*** Extracted records Section Begins ***

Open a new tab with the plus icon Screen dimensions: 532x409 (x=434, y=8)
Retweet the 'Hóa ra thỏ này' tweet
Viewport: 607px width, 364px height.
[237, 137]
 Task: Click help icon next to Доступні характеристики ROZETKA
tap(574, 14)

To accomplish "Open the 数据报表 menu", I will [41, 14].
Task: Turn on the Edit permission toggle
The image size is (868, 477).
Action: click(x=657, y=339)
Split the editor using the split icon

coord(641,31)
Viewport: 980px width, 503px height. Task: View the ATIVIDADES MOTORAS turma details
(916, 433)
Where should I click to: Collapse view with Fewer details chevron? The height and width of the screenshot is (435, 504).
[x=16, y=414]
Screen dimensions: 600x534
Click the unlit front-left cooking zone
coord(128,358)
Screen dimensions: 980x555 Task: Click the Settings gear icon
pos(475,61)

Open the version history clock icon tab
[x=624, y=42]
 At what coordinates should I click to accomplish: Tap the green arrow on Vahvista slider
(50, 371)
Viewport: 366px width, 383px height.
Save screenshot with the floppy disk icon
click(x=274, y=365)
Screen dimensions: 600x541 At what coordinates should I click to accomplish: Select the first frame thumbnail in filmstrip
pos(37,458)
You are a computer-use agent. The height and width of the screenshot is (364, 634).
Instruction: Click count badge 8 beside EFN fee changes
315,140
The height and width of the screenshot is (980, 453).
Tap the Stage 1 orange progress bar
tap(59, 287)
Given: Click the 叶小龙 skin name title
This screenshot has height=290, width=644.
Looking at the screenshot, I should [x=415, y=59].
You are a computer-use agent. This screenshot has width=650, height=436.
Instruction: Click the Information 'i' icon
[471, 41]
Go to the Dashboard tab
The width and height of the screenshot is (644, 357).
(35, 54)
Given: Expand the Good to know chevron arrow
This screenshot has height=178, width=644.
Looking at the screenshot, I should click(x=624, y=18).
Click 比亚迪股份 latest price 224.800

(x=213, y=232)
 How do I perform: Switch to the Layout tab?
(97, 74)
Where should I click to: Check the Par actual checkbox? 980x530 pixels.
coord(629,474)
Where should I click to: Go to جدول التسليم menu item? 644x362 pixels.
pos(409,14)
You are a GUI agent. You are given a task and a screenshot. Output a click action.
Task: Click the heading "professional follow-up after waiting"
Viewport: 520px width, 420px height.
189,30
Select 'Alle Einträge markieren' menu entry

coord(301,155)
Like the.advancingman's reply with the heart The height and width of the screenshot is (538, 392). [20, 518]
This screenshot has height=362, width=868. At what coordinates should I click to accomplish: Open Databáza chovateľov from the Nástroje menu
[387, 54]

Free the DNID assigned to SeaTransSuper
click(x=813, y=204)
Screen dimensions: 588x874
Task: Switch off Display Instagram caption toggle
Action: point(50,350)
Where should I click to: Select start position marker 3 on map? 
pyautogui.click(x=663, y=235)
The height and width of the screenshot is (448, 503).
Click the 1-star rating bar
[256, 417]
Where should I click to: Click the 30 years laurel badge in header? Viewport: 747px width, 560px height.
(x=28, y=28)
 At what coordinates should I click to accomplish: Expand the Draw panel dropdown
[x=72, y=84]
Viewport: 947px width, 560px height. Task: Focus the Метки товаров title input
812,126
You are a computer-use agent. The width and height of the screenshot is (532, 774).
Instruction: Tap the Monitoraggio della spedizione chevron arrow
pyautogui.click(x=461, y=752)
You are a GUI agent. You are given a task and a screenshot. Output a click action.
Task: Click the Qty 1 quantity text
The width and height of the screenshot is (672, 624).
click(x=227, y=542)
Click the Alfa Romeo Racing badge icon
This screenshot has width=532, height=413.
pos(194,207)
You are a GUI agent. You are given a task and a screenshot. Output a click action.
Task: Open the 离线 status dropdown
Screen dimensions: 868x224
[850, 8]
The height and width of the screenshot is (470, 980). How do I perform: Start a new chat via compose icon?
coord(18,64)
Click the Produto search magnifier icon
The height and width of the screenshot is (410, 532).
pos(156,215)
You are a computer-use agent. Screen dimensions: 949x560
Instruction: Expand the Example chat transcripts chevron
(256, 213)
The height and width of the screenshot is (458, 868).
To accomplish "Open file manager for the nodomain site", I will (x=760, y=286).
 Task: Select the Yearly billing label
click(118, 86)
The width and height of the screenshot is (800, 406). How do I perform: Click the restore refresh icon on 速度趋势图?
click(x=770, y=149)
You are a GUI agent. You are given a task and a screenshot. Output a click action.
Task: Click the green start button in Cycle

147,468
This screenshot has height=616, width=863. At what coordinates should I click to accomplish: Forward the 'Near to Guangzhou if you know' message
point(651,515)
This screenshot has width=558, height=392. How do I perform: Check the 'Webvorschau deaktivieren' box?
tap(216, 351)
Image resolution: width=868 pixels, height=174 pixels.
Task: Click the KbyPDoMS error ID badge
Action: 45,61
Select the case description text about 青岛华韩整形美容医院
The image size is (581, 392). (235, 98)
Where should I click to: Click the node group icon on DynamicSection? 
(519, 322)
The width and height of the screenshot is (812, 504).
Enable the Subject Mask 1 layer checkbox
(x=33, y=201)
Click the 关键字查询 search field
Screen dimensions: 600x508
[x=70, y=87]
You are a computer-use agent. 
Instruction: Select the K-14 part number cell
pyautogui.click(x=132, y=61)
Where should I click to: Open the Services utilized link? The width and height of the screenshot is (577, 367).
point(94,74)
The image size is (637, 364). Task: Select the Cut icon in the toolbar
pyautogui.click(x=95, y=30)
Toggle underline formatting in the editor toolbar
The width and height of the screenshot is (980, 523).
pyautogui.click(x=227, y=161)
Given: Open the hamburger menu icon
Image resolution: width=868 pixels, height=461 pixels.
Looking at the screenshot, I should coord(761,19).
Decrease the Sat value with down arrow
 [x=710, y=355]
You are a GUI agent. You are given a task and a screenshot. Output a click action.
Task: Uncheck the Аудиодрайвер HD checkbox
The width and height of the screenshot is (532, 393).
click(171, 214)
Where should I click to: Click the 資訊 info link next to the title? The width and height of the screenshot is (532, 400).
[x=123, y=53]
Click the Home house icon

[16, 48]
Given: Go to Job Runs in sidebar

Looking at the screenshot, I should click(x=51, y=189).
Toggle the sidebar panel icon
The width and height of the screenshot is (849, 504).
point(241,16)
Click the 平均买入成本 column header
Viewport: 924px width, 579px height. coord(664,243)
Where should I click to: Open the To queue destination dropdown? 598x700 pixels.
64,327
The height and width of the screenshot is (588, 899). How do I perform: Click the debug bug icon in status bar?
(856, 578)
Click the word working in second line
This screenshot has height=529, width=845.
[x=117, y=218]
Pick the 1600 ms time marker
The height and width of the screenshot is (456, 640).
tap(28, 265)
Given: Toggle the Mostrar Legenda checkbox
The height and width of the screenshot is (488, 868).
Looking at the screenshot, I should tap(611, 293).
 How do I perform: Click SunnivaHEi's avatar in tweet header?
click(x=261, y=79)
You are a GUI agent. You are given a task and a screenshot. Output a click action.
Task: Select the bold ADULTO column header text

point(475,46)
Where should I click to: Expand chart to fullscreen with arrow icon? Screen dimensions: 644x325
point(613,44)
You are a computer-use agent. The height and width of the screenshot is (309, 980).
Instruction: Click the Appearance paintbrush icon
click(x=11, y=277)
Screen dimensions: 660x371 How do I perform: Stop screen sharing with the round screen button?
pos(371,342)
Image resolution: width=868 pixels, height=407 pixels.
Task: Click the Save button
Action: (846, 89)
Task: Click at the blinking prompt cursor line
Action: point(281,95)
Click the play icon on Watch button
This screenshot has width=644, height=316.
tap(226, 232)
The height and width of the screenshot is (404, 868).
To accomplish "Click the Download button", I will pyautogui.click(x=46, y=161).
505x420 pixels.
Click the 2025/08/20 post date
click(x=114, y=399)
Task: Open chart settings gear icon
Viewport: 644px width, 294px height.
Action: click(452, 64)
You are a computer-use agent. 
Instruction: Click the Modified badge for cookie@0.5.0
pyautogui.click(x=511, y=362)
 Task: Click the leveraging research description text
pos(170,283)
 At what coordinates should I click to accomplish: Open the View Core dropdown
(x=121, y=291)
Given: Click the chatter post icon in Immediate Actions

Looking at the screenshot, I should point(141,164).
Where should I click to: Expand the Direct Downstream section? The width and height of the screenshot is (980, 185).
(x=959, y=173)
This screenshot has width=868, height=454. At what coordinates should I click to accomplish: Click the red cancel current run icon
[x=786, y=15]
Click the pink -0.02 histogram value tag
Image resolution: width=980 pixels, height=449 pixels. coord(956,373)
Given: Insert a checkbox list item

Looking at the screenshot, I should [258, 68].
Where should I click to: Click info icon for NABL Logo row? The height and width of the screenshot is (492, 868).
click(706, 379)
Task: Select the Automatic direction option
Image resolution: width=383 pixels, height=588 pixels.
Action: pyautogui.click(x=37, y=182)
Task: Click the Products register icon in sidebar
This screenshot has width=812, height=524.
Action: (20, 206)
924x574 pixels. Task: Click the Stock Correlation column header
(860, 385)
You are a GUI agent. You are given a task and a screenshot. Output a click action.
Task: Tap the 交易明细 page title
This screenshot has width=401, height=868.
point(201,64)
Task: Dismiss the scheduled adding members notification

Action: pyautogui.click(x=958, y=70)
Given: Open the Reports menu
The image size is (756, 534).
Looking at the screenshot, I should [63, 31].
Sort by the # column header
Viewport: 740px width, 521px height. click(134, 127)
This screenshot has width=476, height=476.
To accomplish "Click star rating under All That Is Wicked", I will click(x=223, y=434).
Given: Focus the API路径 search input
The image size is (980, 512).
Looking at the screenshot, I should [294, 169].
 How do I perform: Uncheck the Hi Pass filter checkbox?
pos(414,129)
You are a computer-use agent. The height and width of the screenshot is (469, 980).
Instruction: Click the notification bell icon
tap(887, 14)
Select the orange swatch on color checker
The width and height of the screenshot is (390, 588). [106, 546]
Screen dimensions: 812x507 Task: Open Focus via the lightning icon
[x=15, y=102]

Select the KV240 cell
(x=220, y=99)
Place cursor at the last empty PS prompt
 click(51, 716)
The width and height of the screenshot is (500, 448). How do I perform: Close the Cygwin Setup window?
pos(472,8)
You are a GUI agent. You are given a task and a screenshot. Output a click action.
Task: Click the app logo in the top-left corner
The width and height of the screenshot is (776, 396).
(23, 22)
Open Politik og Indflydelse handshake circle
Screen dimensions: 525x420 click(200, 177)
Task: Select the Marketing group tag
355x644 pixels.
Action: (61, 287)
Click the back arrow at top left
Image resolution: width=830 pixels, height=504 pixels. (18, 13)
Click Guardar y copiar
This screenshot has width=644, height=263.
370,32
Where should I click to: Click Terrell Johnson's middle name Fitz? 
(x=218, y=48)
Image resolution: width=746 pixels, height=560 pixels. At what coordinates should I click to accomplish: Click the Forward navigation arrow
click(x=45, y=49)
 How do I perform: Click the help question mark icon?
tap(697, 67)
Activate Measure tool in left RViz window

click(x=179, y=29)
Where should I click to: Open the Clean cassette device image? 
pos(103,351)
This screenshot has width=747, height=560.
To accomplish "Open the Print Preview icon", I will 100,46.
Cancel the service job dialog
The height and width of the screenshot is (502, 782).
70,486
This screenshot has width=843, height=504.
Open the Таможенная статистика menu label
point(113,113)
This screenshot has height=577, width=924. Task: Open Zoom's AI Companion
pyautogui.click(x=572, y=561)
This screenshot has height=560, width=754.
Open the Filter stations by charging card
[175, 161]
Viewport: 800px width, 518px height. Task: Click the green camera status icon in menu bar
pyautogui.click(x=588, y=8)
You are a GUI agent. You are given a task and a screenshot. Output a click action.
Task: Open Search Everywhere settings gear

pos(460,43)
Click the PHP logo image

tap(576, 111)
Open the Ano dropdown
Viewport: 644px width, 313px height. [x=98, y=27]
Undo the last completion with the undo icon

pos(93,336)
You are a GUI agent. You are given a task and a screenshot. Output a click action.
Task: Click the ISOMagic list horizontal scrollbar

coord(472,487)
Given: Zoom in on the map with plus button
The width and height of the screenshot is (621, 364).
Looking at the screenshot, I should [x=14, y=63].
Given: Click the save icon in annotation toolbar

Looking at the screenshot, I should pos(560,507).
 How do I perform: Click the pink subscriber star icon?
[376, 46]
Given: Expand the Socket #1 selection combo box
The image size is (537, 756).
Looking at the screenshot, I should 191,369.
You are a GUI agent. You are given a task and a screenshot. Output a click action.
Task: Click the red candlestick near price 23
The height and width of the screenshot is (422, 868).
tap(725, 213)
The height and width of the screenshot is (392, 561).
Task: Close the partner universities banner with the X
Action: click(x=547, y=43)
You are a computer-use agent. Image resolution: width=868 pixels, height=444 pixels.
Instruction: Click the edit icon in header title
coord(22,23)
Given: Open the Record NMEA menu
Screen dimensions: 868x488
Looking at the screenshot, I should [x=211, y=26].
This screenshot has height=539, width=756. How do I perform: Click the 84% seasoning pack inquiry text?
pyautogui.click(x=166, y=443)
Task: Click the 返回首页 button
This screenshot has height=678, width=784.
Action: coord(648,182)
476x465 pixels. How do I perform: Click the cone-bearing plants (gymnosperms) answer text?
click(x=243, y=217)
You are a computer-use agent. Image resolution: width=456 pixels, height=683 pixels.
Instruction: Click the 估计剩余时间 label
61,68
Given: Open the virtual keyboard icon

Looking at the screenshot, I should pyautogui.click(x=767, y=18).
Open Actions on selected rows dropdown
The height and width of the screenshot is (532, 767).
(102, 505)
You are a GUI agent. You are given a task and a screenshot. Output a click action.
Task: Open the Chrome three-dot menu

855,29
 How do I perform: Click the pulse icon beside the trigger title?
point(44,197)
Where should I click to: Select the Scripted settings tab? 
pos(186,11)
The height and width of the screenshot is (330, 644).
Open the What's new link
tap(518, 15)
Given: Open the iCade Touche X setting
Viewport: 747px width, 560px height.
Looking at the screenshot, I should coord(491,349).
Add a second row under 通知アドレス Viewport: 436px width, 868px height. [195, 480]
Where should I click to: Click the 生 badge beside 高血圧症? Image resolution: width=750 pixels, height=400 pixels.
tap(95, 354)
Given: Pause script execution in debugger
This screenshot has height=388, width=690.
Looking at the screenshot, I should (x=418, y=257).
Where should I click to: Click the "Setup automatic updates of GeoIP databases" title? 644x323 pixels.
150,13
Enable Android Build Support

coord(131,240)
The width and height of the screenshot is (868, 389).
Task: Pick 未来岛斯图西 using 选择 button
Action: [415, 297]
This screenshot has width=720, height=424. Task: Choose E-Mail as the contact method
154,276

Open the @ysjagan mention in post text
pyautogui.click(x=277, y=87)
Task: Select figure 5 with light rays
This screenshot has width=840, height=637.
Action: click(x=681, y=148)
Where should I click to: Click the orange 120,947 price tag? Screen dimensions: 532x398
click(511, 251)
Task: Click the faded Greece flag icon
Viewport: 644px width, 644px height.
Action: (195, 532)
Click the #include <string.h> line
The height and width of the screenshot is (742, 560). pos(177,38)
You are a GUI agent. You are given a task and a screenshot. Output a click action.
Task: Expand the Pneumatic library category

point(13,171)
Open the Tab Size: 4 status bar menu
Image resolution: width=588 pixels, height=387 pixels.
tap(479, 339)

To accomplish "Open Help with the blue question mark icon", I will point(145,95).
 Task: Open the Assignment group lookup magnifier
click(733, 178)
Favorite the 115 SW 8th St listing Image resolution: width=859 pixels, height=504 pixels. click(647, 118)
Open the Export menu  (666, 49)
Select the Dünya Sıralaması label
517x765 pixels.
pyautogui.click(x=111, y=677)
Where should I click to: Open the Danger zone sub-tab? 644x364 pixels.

*** Extracted records Section Ends ***

- Your assignment: Using the entries shown above, reproduce verbatim the lines from the line bearing "The width and height of the screenshot is (800, 406)." to the line bearing "Toggle underline formatting", inclusive.

- Response to the task:
The width and height of the screenshot is (800, 406). How do I perform: Click the restore refresh icon on 速度趋势图?
click(x=770, y=149)
You are a GUI agent. You are given a task and a screenshot. Output a click action.
Task: Click the green start button in Cycle

147,468
This screenshot has height=616, width=863. At what coordinates should I click to accomplish: Forward the 'Near to Guangzhou if you know' message
point(651,515)
This screenshot has width=558, height=392. How do I perform: Check the 'Webvorschau deaktivieren' box?
tap(216, 351)
Image resolution: width=868 pixels, height=174 pixels.
Task: Click the KbyPDoMS error ID badge
Action: 45,61
Select the case description text about 青岛华韩整形美容医院
The image size is (581, 392). (235, 98)
Where should I click to: Click the node group icon on DynamicSection? 
(519, 322)
The width and height of the screenshot is (812, 504).
Enable the Subject Mask 1 layer checkbox
(x=33, y=201)
Click the 关键字查询 search field
Screen dimensions: 600x508
[x=70, y=87]
You are a computer-use agent. 
Instruction: Select the K-14 part number cell
pyautogui.click(x=132, y=61)
Where should I click to: Open the Services utilized link? The width and height of the screenshot is (577, 367).
point(94,74)
The image size is (637, 364). Task: Select the Cut icon in the toolbar
pyautogui.click(x=95, y=30)
Toggle underline formatting in the editor toolbar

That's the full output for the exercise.